Fassbinder, por ejemplo.
El totalitarismo empieza -de eso habla, después de todo, Desesperación- en el momento en el que la crisis estalla como una bola de fuego que arrasa las calles. El increíble hombre menguante se convierte en Super Hombre por obra y gracia de una camisa parda recién planchada y sale a tomar las calles con la alegre chavalada enarbolando la maza misma del pánico. Las víctimas son siempre las mismas, y su gesto de sorpresa es siempre el mismo cuando le destrozan el cráneo con una barra de hierro. Antes de la hora de la desesperación siempre está la hora de los imbéciles, de las promesas incumplidas, de la cola del INEM. Cuando un hombre dice que está de vuelta de la política, ten cuidado no vaya a tener una esvástica tatuada en el fondo de los ojos.

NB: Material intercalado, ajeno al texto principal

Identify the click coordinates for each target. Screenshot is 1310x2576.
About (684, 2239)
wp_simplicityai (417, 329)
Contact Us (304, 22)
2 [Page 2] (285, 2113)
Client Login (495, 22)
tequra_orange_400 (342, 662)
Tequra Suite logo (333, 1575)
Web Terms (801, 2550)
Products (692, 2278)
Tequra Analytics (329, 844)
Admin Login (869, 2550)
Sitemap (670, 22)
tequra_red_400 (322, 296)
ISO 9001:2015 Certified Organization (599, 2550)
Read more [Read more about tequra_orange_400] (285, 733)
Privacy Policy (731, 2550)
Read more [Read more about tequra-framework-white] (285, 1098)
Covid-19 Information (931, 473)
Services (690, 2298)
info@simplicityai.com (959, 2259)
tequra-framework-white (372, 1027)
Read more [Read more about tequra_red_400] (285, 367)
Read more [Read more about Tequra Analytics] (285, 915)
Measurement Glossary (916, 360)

Dick Bogarde le prestó durante sus últimos años su rostro a esa Europa estúpida que pensaba que podría salir viva de la catástrofe de la República de Weimar. Y no digo nazismo, digo República de Weimar. La historia había cerrado sus puertas cuando el mono del organillero comenzó a masturbarse alegremente sobre el Tratado de Versalles. La catástrofe de Auschwitz tiene -lo diré hasta quedarme sin voz- un orígen económico que nos costó la cordura y el concepto de Occidente. El rostro de Dick Bogarde paseándose por su particular trilogía del caos -completada en El crepúsculo de los dioses y en Portero de noche- es el rostro del empresario tontiloco que se hace el muerto mientras las camisas pardas se sientan en los cafés a tomar el sol y silbar a las muchachas. Es el mono del organillero reconvertido en tipo que pasaba por aquí y que no quería, fue como un descuido, lo siento, me he equivocado, no volverá a pasar.
Pero volverá a pasar. Claro que volverá a pasar. Los chicos del club de fans de Auschwitz están esperando con los ojos bien abiertos a que el sistema económico se colapse para ofertar su maravilloso paquete de viajes para grandes y pequeños, niños y niñas. Intentar defender lo contrario es ser profundamente imbécil. Lo contrario es no querer comerse el chocolate amargo servido por Le Pen, un chocolate que excitaba a Fassbinder y que supo cristalizar por la vía de un Nabokov turbio que hablaba de asesinatos y de dobles. Chocolate con trozos de niño para ser comido entre lágrimas por el Saturno totalitarista por la vía del gulag o de la cámara de gas, probablemente, el chocolate más caro del mundo.
Ver Desesperación es llenarse los ojos de chocolate espolvoreado de cenizas, y por eso es quizá una de las mejores películas del alemán. Su colección de mendigos, travestis, rubias chochonas que querían ser cabareteras pero se quedaron por el camino convertidas en títeres rotos es una pobre excusa al lado del enema de chocolate, enema económico del que ya empezamos a saber en nuestra pequeña parcela de miedo. Afuera, no lo olviden, el mendigo de chocolate está relamiéndose sus labios: en el aire todo está saturado de olor a pogromo, a tráquea desgarrada, a formol histórico.
Fassbinder, herido de Europa, contemplando una montaña de cadáveres desnudos y sexuados, sabe pronunciar una frase estrella: es el chocolate que más me pone.